Dr Tony Roscioli is a clinical geneticist at Sydney Children's Hospital and Associate Professor of Neurogenomics, NeuRA, UNSW Medicine. He currently leads an NHMRC CRE in Neurocognition and the Federal MRFF grant for prenatal genomics, PreGen.
His clinical training has been in the fields of paediatric internal medicine and human genetics with an emphasis on dysmorphology. The basis of his research interests in gene identification has stemmed from his clinical training in the field of developmental anomalies / congenital malformations.
Dr Roscioli's research training commenced with an 18-month Royal Children's Hospital Foundation Research Fellowship in craniofacial biology (resulting in four papers immediately associated with the research and 9 additional papers in later years).

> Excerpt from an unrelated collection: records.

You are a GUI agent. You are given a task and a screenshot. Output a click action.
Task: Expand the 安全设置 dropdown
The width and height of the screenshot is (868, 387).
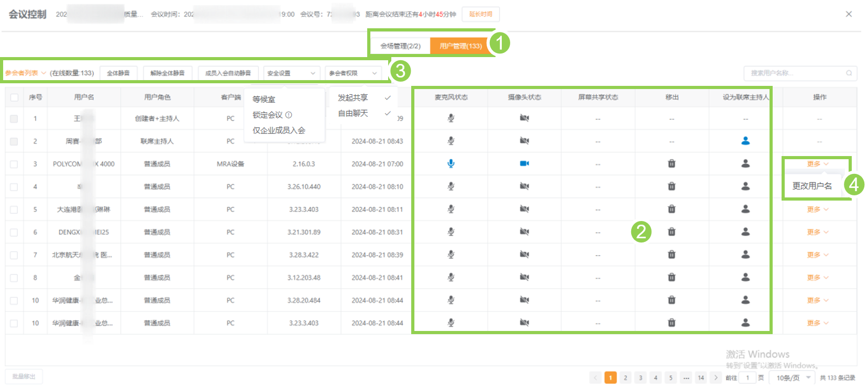click(x=291, y=73)
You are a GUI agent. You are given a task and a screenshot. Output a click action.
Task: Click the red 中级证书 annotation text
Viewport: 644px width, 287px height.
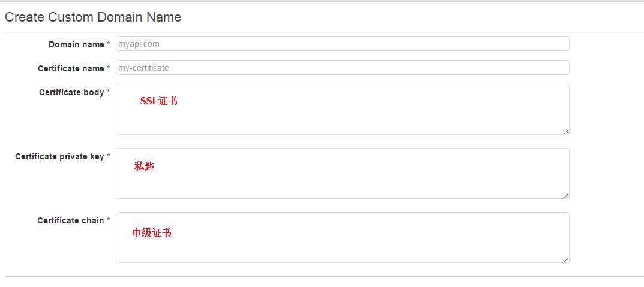pyautogui.click(x=152, y=233)
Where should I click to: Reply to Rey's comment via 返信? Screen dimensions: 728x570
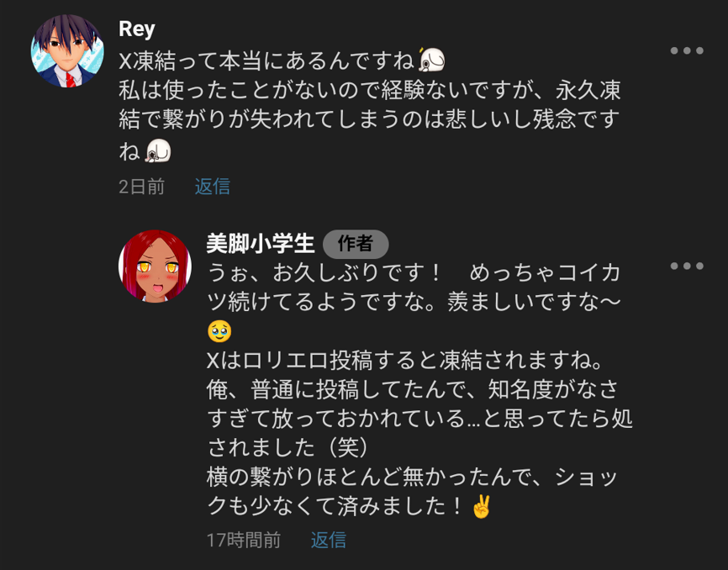[x=213, y=187]
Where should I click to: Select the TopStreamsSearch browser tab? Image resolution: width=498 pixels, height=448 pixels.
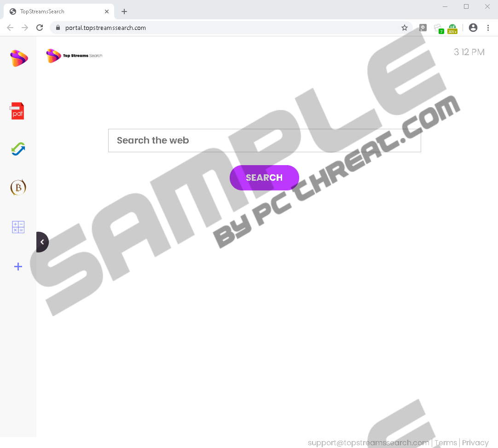(x=59, y=11)
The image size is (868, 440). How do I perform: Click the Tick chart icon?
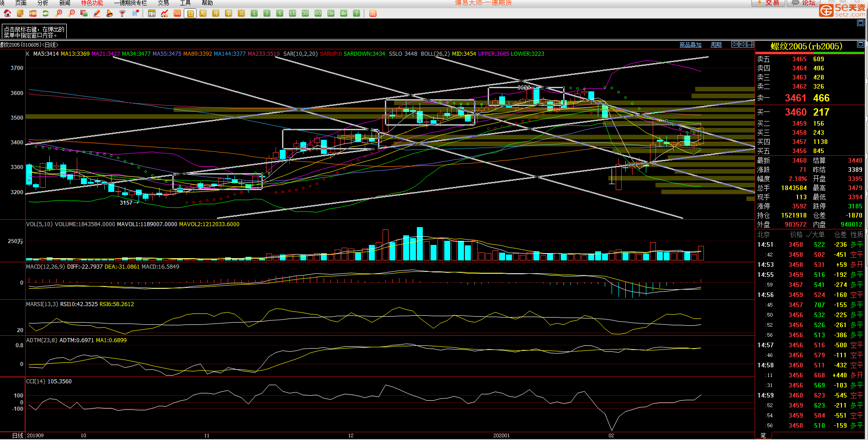[x=177, y=13]
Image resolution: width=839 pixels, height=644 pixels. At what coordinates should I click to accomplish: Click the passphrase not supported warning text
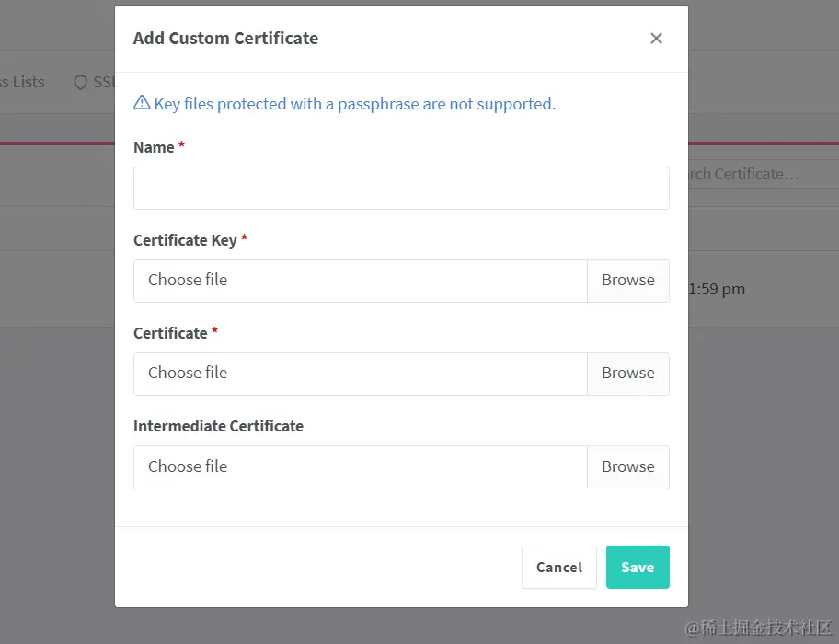click(354, 104)
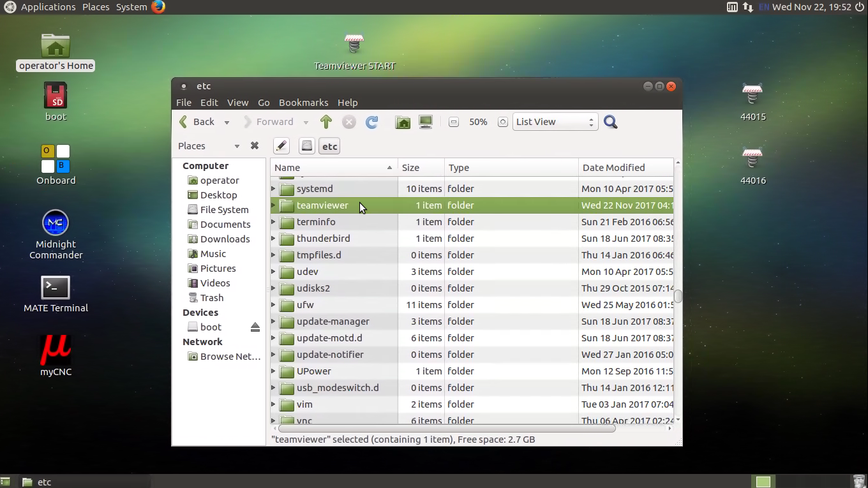Close the Places side pane
The height and width of the screenshot is (488, 868).
(255, 146)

His PhD studies at UNSW were supported by an NHMRC post-graduate medical and dental scholarship and produced three substantive papers, the major of which was in Nature Genetics, describing the genetic basis of a novel primary immunodeficiency (SP110).
Subsequently, Dr Roscioli was awarded an NHMRC Overseas Biomedical Postdoctoral Fellowship, the oversas component of which was conducted in the leading European Department of Human Genetics at Radbound University Nijmegen Medical Centre, The Netherlands. This fellowship provided valuable traiing in genomic medicine with a focus on disorders of neuronal migration, intellecutal disability and craniosynostosis / orofacial clefting. It has resulted in four major publications regarding the role of FREM1 in metatopic craniosynostosis (PLoS Genetics), PIGV in intellectual disability (Nature Genetics), ACTB and ACTG1 in Baraitser-Winter Syndrome (Nature Genetics), and ISPD, a novel glycosyltransferase as a major gene in Walker-Warburg syndrome (Nature Genetics).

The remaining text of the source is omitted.